Wednesday's blanket of snow helped push the metro area past the previous record of 26.5 inches recorded in 1962.
Officials canceled schools — again — across the state Wednesday. For about 40 minutes Wednesday morning, fast-falling snow and low visibility forced officials to shut down runways at the Minneapolis-St. Paul International Airport.
Statistically, though, February is not Minnesota's snowiest month. That honor falls to January, according to National Weather Service data. From 1981 to 2010, the average January snowfall exceeded February by more than 4 inches.
And it may be hard to believe today, but there have been relatively dry Februarys in recent years — like in 2017 when it set the least-snowy-ever February in the Twin Cities, with 0.3 inch of snow.
Tyler Hasenstein, a meteorologist for the Twin Cities National Weather Service, said jet stream patterns that favor heavy snowstorms have caused the heavy banding of the snowfall across the state, especially southern Minnesota.

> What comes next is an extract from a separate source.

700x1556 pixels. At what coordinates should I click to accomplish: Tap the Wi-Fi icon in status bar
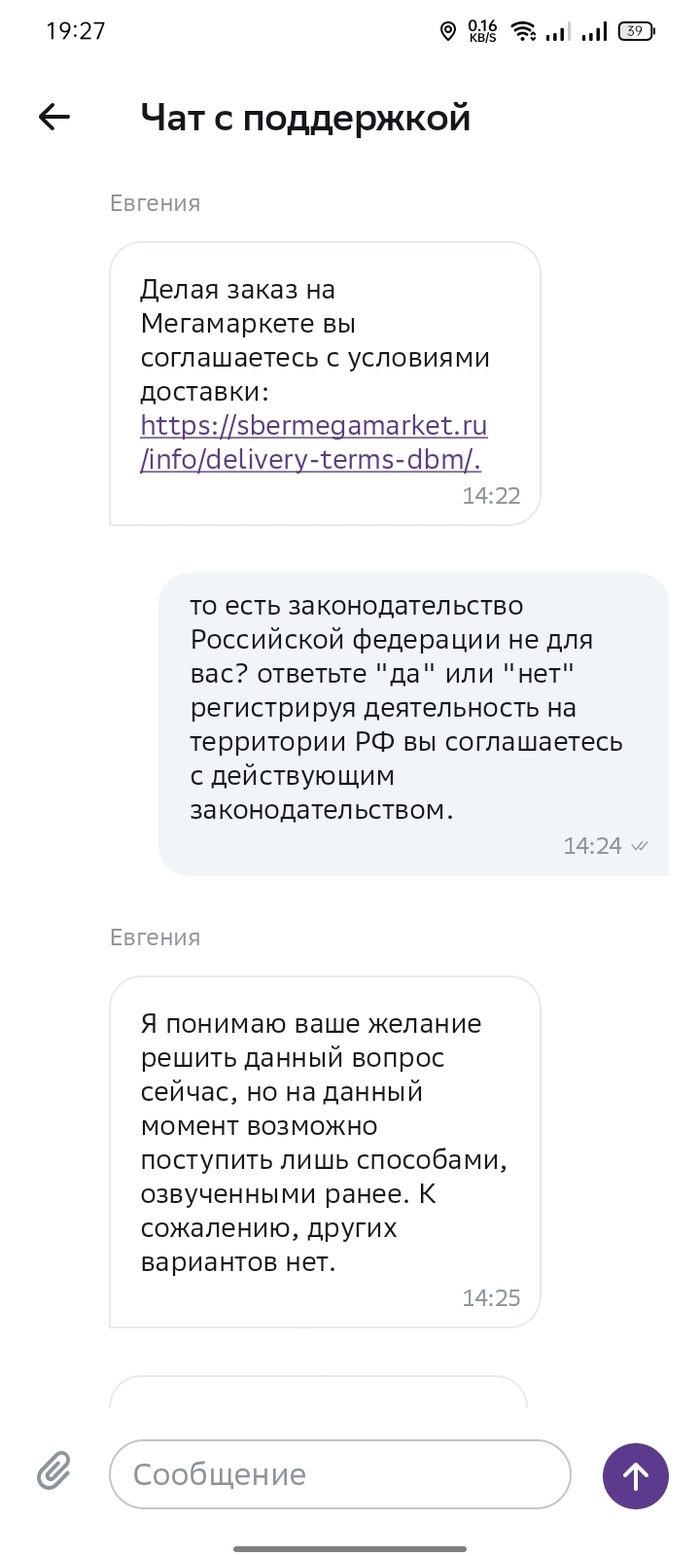tap(522, 32)
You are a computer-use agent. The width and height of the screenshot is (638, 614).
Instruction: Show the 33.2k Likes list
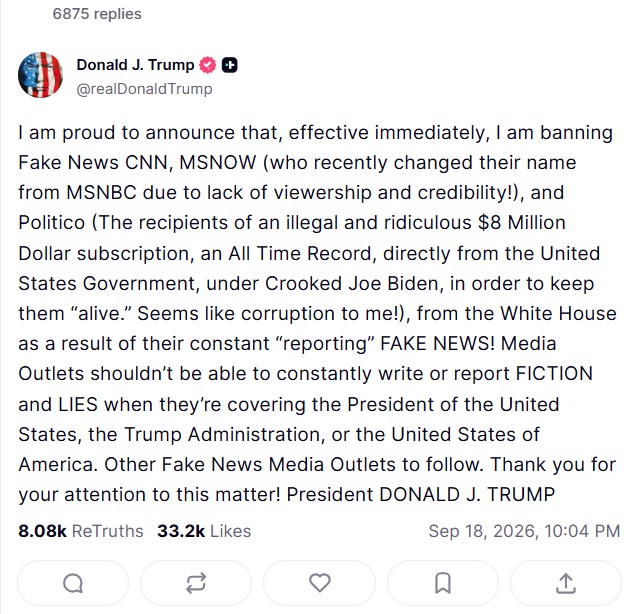(204, 531)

"The jet stream steered these storms toward us and that's why we had several days of this month where we just had a decent amount of snowfall," Hasenstein said. "It ended up adding up to the record-breaking February that we've had."
Besides the Twin Cities and St. Cloud in Minnesota, Eau Claire in western Wisconsin also set a record amount for its snowiest February.
Hasenstein said anyone who plans to travel the area this week should regularly check transportation department websites for road conditions and prepare an emergency kit in a car that includes food, water, extra clothes, blankets and some basic car maintenance tools like jumper cables.
Keep those shovels and snowblowers handy
The forecast remains white for this weekend.
Two more snowstorms are expected to dump between 6 to 12 inches of snow across the state starting late Friday and again late Saturday.
March is forecast to be drier, but winter is hardly over:
"We are on track to see colder than normal conditions at least for the first half of March," said Hasenstein. "But that also comes with what looks like a downtrend in the amount of precipitation we'll be getting, so a little bit colder and a little bit drier at least into the first half of March."